Today I went to the National Gallery to see the Afghanistan exhibit, because it's closing a week from Sunday. It was fine - the gold was really, really pretty - but, I don't know, it didn't blow me away.
What *was* exciting at the gallery today was the Martin Puryear retrospective. I'd never heard of this guy, but I'm a fan. He's a sculptor who works mainly in wood and makes big things, like sofa-sized and up. Most of the pieces have vaguely organic shapes. They're all lovely and warm and nice and beautifully made.
My favorite was a huge sculpture - it took up most of the space in one of the largest galleries - that was made up of a wheel, maybe 15 feet tall, attached by a very long pole to the top of a basket. (Go to the exhibit webpage, click on "gallery" and it's the second to last one in the series.)
I said to the guard, you know, I've been coming here since I was a kid, I know how to behave in museums, but I am *dying* to touch these things. He said, "You and everybody else." He said he thought the basket and wheel recall our agrarian roots, so we feel like we should be working with them. He also said he gets bored with some of the art he has to look at all day, but not this show.
Anyway, if you're in D.C., you've got until Sept 28. Go check it out! The main show is in the West Building, but there are a few pieces in the East Building, too, and one really cool one suspended in the rotunda of the West Building. If you're not in D.C., the show opens at SFMOMA in November!
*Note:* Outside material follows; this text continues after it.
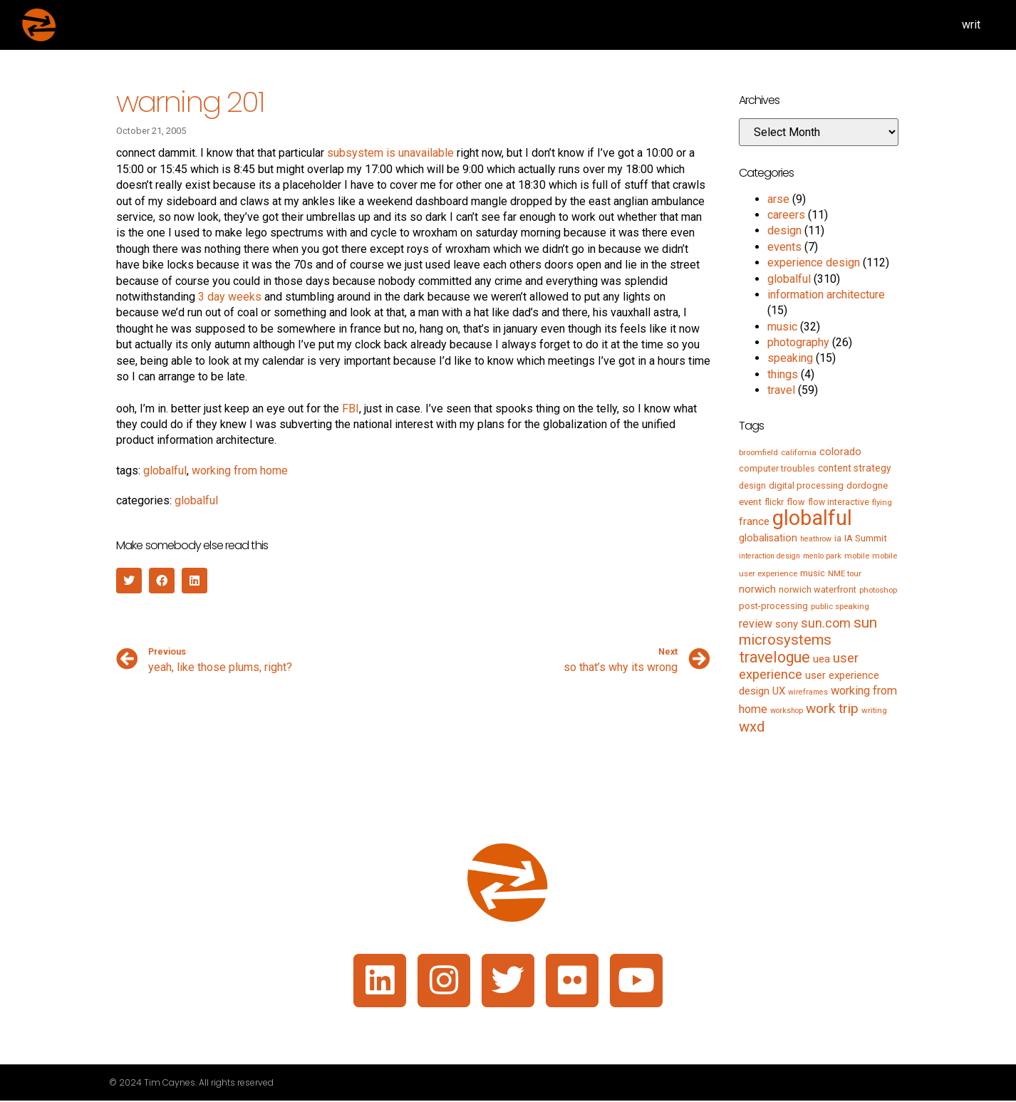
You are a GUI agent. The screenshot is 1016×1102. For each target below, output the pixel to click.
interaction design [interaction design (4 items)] (769, 556)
Oh and to be complete, here's the tour for the Afghanistan exhibit: after here it goes to the Asian Art Museum in San Francisco, the Museum of Fine Arts in Houston, and the Met in New York. It really is special stuff - in Afghanistan's decades of turmoil, a *lot* of priceless antiquities were destroyed. The national museum was bombed. Ancient statues are now neat piles of rubble in boxes. But a few treasures were hidden in vaults in the presidential palace, and that's the gold in this show.